Word for word, reproduce each entry.

· · · ·

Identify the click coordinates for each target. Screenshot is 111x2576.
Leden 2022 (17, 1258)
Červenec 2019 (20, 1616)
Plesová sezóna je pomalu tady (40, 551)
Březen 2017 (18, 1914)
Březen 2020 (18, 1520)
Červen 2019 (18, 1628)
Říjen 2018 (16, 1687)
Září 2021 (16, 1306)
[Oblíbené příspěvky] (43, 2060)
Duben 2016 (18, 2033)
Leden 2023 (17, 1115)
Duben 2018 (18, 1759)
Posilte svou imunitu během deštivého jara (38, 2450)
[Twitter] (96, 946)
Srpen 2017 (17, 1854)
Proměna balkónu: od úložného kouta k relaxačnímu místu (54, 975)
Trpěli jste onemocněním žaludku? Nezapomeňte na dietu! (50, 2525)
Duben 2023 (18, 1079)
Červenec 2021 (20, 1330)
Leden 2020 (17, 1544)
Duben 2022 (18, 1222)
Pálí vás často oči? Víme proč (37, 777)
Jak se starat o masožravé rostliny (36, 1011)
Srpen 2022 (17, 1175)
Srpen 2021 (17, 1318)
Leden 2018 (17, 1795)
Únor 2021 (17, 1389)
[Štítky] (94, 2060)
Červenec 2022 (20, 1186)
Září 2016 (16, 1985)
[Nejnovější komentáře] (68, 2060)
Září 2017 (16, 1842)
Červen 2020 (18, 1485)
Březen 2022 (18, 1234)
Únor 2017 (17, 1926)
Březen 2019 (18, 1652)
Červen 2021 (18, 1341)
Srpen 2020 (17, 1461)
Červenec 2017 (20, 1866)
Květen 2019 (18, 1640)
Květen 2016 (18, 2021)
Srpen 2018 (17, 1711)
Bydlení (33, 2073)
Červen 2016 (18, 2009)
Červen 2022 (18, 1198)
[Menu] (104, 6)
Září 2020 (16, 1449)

· · · ·

→ **Solution to this task**
Identify the click coordinates for each target. Screenshot is 111x2576.
Leden 2022 (17, 1258)
Červenec 2019 (20, 1616)
Plesová sezóna je pomalu tady (40, 551)
Březen 2017 (18, 1914)
Březen 2020 (18, 1520)
Červen 2019 (18, 1628)
Říjen 2018 (16, 1687)
Září 2021 (16, 1306)
[Oblíbené příspěvky] (43, 2060)
Duben 2016 (18, 2033)
Leden 2023 (17, 1115)
Duben 2018 (18, 1759)
Posilte svou imunitu během deštivého jara (38, 2450)
[Twitter] (96, 946)
Srpen 2017 (17, 1854)
Proměna balkónu: od úložného kouta k relaxačnímu místu (54, 975)
Trpěli jste onemocněním žaludku? Nezapomeňte na dietu! (50, 2525)
Duben 2023 (18, 1079)
Červenec 2021 (20, 1330)
Leden 2020 (17, 1544)
Duben 2022 (18, 1222)
Pálí vás často oči? Víme proč (37, 777)
Jak se starat o masožravé rostliny (36, 1011)
Srpen 2022 (17, 1175)
Srpen 2021 (17, 1318)
Leden 2018 (17, 1795)
Únor 2021 (17, 1389)
[Štítky] (94, 2060)
Červenec 2022 (20, 1186)
Září 2016 (16, 1985)
[Nejnovější komentáře] (68, 2060)
Září 2017 (16, 1842)
Červen 2020 (18, 1485)
Březen 2022 (18, 1234)
Únor 2017 (17, 1926)
Březen 2019 (18, 1652)
Červen 2021 (18, 1341)
Srpen 2020 (17, 1461)
Červenec 2017 (20, 1866)
Květen 2019 (18, 1640)
Květen 2016 (18, 2021)
Srpen 2018 (17, 1711)
Bydlení (33, 2073)
Červen 2016 (18, 2009)
Červen 2022 (18, 1198)
[Menu] (104, 6)
Září 2020 (16, 1449)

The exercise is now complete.